■ Text shown ■
>>>

= Mishmeret tzniyut =

Religious modesty vigilantes in Israel

Mishmeret tzniyut (משמרת צניעות; also tzniyut patrol, modesty squad, chastity squad) is a self-appointed vigilante gang that operates in Haredi communities to enforce modesty through violence and intimidation.
==History==
The Israel Police has apprehended members of these patrols on assault charges and in some cases they have been sentenced to prison. Within the Haredi public, both support for and opposition to modesty patrols has been reported. According to Haaretz, some violent incidents attributed to modesty patrols may be linked to the Committee for Preserving Our Camp's Purity, a Haredi organization in Jerusalem headed by Rabbi Yitzhak Meir Shpernovitz. Shpernovitz himself has stated that modesty patrols are a journalistic myth and do not exist.

During the trial of Nechemya Weberman in New York, on charges of child abuse, media sources reported on the communal role played by chasidic “modesty committees” in communities like Williamsburg, Borough Park and Kiryas Joel. These groups were said to have originated years previously, and were set up to guard the “purity” of the community by enforcing strict dress and behavior codes that characterize the insular chasidic lifestyle. But, according to The Jewish Week, 'insiders say, the tactics of these self-appointed, freelance modesty patrols have evolved from public shaming to extortion and threats.'

==Incidents ==
- In June 2008, a modesty patrol in Beitar Illit was suspected of spilling acid on a teenage girl for wearing trousers.

<<<

■ Raw data ■
>>>

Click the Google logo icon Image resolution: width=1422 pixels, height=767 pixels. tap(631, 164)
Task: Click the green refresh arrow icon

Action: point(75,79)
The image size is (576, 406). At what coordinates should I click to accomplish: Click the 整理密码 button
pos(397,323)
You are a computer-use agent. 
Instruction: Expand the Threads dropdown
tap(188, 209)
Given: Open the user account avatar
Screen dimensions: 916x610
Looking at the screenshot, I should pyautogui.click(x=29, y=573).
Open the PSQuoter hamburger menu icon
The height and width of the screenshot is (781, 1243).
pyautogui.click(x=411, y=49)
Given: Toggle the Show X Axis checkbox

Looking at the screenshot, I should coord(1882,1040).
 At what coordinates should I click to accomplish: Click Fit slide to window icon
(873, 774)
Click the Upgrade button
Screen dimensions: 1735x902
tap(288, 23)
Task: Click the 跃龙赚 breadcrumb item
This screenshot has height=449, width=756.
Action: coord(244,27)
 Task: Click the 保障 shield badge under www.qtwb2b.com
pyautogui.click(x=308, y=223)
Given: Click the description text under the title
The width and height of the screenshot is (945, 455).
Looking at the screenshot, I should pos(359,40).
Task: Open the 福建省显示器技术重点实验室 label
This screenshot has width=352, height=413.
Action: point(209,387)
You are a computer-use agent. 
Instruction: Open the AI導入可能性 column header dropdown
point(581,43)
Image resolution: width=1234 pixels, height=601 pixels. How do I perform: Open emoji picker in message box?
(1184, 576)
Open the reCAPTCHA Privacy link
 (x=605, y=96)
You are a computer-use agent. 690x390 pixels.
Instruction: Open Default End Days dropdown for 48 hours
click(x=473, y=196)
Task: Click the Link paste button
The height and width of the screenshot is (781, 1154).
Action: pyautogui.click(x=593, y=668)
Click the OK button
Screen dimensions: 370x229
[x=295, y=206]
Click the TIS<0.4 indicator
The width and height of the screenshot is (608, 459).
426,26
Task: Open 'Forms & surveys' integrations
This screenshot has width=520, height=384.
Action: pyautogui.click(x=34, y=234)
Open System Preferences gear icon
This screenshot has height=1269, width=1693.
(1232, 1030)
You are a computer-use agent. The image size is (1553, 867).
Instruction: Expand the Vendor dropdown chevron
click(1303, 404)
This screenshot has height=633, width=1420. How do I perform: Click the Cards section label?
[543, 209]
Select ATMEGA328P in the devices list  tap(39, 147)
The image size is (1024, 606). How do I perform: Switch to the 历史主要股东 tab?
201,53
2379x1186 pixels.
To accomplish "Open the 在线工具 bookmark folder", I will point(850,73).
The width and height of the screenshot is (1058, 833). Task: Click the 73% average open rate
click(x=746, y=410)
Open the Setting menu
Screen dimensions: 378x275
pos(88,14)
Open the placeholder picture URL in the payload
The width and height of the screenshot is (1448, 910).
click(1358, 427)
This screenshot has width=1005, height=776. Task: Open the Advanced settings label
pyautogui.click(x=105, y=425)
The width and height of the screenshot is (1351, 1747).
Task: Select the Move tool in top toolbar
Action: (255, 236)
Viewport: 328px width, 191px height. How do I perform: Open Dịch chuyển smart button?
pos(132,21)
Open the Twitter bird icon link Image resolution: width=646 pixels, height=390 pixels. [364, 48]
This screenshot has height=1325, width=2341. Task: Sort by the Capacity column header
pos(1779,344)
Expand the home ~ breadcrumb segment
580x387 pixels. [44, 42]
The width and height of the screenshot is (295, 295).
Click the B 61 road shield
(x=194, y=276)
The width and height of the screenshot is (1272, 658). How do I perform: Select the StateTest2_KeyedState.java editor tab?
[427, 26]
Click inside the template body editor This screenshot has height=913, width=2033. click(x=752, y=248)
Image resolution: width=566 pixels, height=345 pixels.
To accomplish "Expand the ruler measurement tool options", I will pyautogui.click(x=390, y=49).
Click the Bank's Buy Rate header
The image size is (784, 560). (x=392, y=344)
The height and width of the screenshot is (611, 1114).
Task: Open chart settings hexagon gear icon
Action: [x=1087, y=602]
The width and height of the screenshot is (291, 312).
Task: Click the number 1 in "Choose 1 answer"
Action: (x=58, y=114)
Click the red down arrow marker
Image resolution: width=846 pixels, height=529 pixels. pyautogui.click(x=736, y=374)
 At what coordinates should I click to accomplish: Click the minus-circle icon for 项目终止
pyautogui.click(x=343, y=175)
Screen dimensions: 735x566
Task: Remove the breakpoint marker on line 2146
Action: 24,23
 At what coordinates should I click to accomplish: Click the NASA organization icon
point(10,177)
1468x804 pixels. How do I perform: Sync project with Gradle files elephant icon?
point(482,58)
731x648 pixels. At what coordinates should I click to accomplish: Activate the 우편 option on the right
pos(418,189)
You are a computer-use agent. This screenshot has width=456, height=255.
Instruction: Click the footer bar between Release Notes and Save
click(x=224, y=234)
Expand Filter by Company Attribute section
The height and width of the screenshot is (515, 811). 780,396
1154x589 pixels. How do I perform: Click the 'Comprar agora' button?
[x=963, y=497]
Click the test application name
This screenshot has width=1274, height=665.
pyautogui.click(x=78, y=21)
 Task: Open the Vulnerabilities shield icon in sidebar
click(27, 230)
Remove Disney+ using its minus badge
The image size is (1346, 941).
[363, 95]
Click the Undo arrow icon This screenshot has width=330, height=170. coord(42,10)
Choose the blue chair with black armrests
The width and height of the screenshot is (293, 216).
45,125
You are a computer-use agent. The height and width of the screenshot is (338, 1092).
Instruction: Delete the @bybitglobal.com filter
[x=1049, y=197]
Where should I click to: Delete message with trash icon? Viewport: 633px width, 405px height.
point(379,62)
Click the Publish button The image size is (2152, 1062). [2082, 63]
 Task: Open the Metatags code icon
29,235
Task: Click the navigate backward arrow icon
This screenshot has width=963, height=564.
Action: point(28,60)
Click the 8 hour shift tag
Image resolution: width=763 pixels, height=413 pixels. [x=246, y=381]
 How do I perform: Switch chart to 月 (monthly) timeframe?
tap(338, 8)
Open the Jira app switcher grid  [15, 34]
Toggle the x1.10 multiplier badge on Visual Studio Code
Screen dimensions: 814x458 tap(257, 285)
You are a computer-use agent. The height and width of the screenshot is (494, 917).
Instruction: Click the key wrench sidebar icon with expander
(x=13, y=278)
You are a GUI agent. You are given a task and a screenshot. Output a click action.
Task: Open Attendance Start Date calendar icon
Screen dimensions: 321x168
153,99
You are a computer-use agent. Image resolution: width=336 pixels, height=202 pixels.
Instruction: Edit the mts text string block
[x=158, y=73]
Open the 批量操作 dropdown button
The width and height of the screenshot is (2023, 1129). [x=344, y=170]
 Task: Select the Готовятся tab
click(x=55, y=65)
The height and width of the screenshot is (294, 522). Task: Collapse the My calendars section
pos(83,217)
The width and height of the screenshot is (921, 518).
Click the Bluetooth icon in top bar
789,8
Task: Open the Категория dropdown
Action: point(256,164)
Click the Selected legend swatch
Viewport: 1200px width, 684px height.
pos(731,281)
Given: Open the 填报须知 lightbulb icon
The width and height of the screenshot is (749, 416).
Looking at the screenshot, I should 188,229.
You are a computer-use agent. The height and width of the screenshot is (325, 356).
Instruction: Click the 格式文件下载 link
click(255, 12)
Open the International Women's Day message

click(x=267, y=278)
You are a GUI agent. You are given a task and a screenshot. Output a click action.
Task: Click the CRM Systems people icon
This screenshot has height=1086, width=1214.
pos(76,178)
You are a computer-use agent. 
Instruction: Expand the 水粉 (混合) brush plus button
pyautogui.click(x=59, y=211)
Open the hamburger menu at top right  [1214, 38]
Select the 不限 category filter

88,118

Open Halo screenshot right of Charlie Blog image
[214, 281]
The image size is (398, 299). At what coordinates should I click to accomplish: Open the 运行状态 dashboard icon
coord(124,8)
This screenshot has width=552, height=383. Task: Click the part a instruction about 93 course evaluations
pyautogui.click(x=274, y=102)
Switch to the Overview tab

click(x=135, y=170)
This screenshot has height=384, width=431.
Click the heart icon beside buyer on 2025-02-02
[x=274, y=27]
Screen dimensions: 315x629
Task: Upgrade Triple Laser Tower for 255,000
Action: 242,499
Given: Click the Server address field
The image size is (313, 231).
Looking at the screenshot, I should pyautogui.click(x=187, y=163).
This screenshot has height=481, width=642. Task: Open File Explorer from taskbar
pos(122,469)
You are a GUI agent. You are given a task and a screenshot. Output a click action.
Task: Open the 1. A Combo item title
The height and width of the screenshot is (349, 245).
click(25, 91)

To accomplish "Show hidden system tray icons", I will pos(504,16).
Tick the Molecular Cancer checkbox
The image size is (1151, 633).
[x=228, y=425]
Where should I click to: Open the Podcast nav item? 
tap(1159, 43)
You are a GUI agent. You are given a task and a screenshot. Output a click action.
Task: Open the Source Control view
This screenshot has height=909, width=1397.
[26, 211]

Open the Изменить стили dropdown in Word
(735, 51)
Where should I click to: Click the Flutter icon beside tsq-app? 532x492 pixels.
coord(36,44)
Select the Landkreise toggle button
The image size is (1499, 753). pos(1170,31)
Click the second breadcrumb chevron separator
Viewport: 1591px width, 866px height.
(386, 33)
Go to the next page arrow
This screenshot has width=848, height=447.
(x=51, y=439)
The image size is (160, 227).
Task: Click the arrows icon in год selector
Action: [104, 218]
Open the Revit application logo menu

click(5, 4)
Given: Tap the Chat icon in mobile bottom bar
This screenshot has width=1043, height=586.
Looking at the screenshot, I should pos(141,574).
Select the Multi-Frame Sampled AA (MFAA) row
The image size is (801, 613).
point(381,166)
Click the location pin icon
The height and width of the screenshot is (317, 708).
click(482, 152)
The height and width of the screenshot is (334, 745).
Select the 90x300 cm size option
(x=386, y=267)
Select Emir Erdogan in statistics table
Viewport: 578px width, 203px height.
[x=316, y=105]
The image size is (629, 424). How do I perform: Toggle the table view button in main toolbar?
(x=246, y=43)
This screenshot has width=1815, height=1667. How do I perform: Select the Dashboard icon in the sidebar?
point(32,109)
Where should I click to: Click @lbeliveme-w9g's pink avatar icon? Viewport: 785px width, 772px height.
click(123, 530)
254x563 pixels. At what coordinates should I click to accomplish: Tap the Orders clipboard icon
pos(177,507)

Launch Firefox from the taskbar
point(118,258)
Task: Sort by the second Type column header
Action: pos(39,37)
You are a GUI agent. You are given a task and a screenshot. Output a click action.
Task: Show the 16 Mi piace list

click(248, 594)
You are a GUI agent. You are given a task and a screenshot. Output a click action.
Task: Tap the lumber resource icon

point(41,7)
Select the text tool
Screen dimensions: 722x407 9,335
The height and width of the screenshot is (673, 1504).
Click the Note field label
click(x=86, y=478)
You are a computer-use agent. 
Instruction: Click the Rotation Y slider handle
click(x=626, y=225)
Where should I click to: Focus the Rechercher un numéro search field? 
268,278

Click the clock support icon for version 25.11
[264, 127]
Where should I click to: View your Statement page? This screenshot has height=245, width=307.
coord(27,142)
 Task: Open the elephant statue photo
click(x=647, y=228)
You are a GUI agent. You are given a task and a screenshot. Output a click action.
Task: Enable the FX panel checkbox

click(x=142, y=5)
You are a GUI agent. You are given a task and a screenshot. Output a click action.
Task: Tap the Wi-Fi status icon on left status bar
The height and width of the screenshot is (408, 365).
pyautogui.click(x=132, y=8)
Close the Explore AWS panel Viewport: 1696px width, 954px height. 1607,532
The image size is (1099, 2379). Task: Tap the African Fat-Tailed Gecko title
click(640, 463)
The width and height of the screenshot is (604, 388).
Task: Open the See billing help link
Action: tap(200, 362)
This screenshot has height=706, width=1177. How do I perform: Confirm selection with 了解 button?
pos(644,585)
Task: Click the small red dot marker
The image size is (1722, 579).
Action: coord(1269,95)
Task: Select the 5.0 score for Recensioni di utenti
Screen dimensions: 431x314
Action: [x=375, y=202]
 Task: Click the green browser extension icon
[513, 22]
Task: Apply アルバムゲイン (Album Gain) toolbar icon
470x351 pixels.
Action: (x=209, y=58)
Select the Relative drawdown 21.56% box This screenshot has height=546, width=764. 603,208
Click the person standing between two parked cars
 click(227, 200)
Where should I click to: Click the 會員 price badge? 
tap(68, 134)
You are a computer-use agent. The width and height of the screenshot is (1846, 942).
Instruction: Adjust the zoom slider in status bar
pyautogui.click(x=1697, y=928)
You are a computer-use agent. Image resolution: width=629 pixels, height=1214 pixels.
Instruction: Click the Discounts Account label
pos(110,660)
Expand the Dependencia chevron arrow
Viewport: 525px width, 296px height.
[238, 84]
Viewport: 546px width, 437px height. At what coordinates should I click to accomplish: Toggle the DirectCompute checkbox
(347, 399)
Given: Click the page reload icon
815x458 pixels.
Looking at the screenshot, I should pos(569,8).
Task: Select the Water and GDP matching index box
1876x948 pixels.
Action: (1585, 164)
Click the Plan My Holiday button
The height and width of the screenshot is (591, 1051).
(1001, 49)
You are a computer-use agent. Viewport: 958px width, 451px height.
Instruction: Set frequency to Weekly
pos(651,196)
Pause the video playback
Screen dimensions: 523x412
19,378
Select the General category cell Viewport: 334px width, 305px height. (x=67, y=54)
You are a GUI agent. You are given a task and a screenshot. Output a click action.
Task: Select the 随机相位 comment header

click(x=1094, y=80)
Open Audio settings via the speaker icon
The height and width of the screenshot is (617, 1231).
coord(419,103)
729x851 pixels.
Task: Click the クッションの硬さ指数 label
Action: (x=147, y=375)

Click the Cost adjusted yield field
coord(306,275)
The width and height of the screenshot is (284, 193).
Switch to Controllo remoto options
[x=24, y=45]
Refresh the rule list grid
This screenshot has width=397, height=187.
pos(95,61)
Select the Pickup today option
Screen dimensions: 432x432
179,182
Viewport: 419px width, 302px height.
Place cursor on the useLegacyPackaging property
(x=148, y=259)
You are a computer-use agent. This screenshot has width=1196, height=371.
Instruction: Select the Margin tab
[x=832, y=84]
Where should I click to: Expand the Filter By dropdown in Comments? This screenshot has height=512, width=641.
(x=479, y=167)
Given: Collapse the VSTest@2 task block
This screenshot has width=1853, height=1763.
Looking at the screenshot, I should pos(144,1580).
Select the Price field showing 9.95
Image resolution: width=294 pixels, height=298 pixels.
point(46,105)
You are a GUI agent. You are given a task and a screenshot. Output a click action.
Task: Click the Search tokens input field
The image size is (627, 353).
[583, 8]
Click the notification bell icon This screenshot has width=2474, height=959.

<<<

■ Direction ■
Could you set down, word for word, the part of the modesty patrol text that begins at the words "During the trial" and stops after "for wearing trousers."?

■ Problem solution ■
During the trial of Nechemya Weberman in New York, on charges of child abuse, media sources reported on the communal role played by chasidic “modesty committees” in communities like Williamsburg, Borough Park and Kiryas Joel. These groups were said to have originated years previously, and were set up to guard the “purity” of the community by enforcing strict dress and behavior codes that characterize the insular chasidic lifestyle. But, according to The Jewish Week, 'insiders say, the tactics of these self-appointed, freelance modesty patrols have evolved from public shaming to extortion and threats.'

==Incidents ==
- In June 2008, a modesty patrol in Beitar Illit was suspected of spilling acid on a teenage girl for wearing trousers.